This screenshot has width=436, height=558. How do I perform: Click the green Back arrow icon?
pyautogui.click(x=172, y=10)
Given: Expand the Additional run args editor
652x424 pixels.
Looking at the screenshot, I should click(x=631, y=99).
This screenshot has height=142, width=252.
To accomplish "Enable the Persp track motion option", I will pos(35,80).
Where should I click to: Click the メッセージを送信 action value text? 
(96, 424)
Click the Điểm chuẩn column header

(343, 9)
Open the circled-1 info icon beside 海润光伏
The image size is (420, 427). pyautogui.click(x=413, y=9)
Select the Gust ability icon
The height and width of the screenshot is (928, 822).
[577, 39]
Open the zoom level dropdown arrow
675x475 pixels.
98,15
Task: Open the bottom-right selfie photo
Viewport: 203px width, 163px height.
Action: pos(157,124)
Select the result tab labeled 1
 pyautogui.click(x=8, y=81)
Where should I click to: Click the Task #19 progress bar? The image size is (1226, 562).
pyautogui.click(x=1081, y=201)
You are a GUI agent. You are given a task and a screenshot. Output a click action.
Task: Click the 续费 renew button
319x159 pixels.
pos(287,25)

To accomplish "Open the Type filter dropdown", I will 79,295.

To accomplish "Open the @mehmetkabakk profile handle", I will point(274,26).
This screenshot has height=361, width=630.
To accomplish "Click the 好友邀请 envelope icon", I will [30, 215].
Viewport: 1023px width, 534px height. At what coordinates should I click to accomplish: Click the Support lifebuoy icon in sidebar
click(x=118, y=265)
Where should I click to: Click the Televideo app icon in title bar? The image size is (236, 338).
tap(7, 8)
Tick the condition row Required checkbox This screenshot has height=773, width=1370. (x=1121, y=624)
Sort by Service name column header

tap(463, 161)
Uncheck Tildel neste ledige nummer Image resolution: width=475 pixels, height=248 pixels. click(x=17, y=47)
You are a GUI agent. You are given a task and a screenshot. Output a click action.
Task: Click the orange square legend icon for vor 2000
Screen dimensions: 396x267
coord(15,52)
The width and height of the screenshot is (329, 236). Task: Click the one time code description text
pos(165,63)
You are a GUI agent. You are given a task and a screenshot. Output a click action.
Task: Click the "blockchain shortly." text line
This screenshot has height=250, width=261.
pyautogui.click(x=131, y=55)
# # # # # # #
- **TRY IT**: Return every line from the material that contains the word "dropdown".

- **YOUR SOLUTION**:
Open the zoom level dropdown arrow
To accomplish "Open the Type filter dropdown", I will 79,295.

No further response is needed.